Blackberry Market

A space for community to connect through food.

blackberry market
Anna Davidson remembers when her passion for cooking began. As a child, she spent summers at her grandmother’s home in Arkansas. It was there that she first picked wild blackberries from among the brambles where the tasty fruit hides. But the real magic came when her grandmother showed her how to turn the berries into wonderful-tasting jams and pies, Anna recalls.

Those early summer days helped Anna appreciate how preparing food can anchor a family’s day, as well as build a pathway for generations of families to follow. Great food can even serve as the cornerstone of a community.

Inspired by memories of her visits to Arkansas and cooking with her grandmother, Anna and her husband, Bob, a marketing and branding strategist, often thought about opening a restaurant in Glen Ellyn, Illinois, where they live with their three children.

After two decades of working as a professional cook, pastry chef and caterer, Anna convinced Bob that the time was right to open a restaurant in the town they had grown to love since their move in 1997. They even had the perfect branding foundation on which to build the restaurant’s new identity: Blackberry Market.

“We wanted the restaurant to be a community experience,” Anna recalls. “We wanted something casual, approachable and unique to the community.”

One way they carried out that desire was through a crowdfunded Indiegogo campaign. The campaign raised more than $26,000 from community donors who were rewarded with incentives such as Blackberry Market gift cards.

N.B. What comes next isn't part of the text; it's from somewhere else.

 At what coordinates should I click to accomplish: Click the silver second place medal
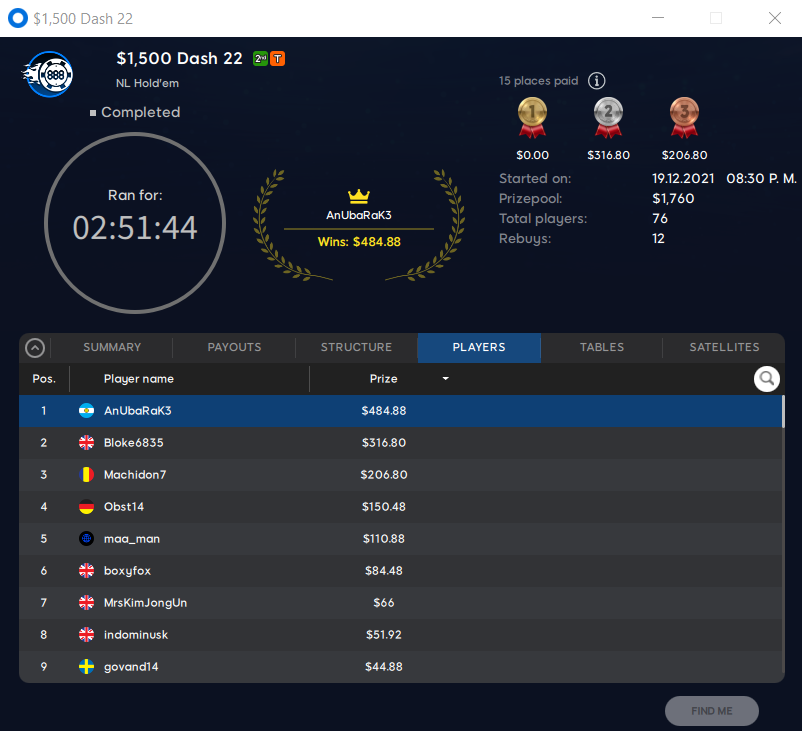(608, 118)
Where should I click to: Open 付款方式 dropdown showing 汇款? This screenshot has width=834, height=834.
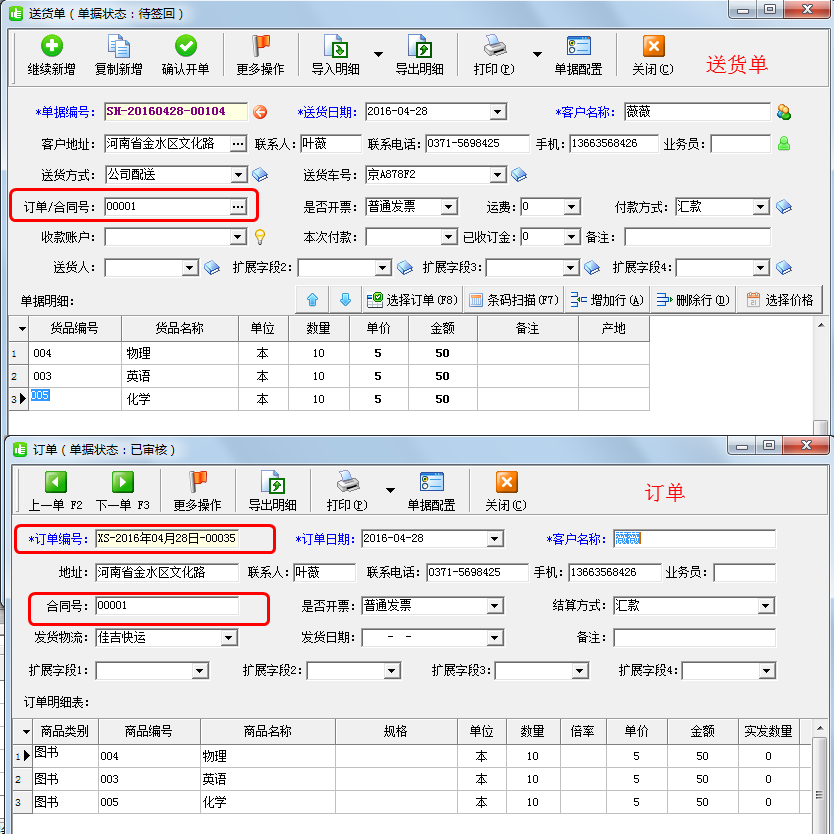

In fact, gift cards were among the first branded items Blackberry Market sold that wasn’t food. “The gift cards continue to be a favorite, especially around any holiday,” Anna says.

The gift cards have also helped build a loyal customer base. Their customers were thrilled when
the Davidsons recently opened a second Blackberry Market location in La Grange, Illinois, in
May 2019.

The Davidsons are committed to giving the Glen Ellyn and La Grange communities something
that’s often lacking in many downtown areas: a non-chain restaurant with ties to the community.
In fact, much of the food served at Blackstone Market is locally sourced. Even the gift cards are
100 percent sourced and manufactured in the U.S.A.

Anna’s grandmother would be proud.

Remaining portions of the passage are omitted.